▶ _Activity_: Within the listing below, locate all lines containing the word "name". Copy each one.

▶ _Extracted records_:
============================================================

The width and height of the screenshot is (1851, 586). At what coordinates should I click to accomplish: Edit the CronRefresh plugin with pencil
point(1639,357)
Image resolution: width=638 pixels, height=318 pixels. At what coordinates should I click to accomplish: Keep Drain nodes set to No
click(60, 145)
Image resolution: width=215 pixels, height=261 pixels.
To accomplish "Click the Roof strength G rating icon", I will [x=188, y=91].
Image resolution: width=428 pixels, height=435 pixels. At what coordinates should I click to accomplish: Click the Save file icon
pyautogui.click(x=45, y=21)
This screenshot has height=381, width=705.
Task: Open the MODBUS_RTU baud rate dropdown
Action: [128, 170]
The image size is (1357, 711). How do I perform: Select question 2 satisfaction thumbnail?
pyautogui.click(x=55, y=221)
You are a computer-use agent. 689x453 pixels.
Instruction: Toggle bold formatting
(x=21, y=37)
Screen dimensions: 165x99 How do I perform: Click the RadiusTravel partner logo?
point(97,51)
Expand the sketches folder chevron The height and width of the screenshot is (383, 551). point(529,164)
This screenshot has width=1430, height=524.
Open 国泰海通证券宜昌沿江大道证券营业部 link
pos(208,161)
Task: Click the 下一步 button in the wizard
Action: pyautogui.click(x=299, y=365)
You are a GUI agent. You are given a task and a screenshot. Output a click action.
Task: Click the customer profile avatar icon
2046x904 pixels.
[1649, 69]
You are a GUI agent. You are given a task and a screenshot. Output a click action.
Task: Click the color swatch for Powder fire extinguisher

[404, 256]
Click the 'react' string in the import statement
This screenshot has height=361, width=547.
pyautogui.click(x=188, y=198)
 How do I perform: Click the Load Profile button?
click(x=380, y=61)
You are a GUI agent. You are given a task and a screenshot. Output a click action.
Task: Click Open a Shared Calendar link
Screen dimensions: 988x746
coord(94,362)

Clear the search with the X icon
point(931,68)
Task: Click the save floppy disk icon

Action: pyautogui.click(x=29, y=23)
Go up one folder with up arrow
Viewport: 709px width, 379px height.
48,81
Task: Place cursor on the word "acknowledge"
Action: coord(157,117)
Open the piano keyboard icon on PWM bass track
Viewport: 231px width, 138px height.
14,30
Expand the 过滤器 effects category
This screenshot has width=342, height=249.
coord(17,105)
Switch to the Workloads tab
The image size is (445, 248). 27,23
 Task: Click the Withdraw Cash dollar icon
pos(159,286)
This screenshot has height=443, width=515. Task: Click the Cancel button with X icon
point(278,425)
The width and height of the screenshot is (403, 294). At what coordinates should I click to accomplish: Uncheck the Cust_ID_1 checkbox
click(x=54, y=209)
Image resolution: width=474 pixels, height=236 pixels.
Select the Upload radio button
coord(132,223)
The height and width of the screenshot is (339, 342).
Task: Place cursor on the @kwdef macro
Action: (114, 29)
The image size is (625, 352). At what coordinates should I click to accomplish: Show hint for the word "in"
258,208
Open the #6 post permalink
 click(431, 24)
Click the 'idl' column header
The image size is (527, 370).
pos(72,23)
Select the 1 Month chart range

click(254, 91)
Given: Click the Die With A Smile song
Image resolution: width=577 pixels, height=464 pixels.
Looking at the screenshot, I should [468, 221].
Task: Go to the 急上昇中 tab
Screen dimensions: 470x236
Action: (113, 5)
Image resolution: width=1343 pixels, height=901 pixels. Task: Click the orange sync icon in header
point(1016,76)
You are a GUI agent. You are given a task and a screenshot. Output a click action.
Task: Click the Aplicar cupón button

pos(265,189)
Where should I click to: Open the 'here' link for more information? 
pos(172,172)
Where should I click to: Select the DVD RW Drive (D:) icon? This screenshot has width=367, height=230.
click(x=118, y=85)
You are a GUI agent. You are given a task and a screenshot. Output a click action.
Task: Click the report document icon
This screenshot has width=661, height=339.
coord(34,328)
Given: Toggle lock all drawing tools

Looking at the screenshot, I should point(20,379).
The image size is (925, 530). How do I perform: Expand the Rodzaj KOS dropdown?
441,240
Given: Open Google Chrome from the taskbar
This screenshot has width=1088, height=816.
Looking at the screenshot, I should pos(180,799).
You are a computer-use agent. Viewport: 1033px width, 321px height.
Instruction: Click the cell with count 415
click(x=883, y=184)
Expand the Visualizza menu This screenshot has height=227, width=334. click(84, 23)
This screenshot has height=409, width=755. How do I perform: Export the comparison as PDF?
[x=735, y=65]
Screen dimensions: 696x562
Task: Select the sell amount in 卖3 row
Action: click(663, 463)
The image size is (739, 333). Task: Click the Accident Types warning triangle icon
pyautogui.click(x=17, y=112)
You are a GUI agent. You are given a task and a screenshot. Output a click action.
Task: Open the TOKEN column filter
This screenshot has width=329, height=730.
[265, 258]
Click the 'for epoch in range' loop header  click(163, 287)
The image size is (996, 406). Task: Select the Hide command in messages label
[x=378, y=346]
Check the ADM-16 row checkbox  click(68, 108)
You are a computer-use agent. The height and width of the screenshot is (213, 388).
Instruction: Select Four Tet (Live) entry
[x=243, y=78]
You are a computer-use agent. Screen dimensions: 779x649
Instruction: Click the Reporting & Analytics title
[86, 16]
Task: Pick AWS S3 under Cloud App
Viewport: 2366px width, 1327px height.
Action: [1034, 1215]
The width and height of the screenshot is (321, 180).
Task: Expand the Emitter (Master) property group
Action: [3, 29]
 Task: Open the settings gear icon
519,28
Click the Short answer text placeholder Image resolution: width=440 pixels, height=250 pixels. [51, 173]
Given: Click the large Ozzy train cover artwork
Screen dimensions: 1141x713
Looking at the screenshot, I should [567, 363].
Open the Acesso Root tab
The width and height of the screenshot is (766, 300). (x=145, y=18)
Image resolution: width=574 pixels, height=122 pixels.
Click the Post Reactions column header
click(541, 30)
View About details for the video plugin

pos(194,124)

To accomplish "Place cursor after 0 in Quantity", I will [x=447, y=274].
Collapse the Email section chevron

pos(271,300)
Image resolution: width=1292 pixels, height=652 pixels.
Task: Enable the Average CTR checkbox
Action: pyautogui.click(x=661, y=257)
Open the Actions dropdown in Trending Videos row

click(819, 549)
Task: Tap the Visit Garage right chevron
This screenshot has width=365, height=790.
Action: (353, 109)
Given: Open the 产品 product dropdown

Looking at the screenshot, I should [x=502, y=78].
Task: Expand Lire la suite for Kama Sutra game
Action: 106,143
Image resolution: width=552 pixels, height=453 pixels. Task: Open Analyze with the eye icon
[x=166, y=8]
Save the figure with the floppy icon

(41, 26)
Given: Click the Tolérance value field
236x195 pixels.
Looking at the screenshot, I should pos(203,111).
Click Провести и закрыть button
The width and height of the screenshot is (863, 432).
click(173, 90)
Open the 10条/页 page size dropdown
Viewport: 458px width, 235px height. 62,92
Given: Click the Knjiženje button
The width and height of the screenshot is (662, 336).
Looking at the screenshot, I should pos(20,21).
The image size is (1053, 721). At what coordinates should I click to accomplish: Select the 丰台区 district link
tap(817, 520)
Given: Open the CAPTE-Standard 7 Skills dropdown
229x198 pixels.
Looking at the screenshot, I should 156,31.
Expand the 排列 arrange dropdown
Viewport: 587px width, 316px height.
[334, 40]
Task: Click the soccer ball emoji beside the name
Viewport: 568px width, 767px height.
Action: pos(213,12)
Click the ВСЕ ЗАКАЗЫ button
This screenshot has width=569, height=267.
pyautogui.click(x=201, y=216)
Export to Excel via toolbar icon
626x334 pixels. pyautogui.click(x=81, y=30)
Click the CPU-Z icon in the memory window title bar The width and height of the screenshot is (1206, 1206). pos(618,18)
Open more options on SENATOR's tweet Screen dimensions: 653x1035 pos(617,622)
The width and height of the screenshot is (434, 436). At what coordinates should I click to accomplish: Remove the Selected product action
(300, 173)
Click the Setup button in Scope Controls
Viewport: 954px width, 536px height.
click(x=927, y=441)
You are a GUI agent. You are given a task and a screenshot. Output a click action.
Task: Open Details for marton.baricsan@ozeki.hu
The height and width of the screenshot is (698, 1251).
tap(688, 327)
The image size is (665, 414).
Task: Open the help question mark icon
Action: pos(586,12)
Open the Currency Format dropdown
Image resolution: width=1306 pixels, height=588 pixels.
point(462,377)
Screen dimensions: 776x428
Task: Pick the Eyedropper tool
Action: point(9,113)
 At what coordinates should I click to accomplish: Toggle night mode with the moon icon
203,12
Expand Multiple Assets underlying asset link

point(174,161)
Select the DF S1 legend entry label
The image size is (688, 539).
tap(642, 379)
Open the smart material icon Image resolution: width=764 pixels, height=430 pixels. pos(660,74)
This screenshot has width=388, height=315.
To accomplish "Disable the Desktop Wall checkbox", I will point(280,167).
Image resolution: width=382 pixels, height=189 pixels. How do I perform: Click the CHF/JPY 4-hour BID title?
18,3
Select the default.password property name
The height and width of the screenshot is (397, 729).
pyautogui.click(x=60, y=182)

============================================================

▶ _Task result_:
Task: Click the soccer ball emoji beside the name
Select the default.password property name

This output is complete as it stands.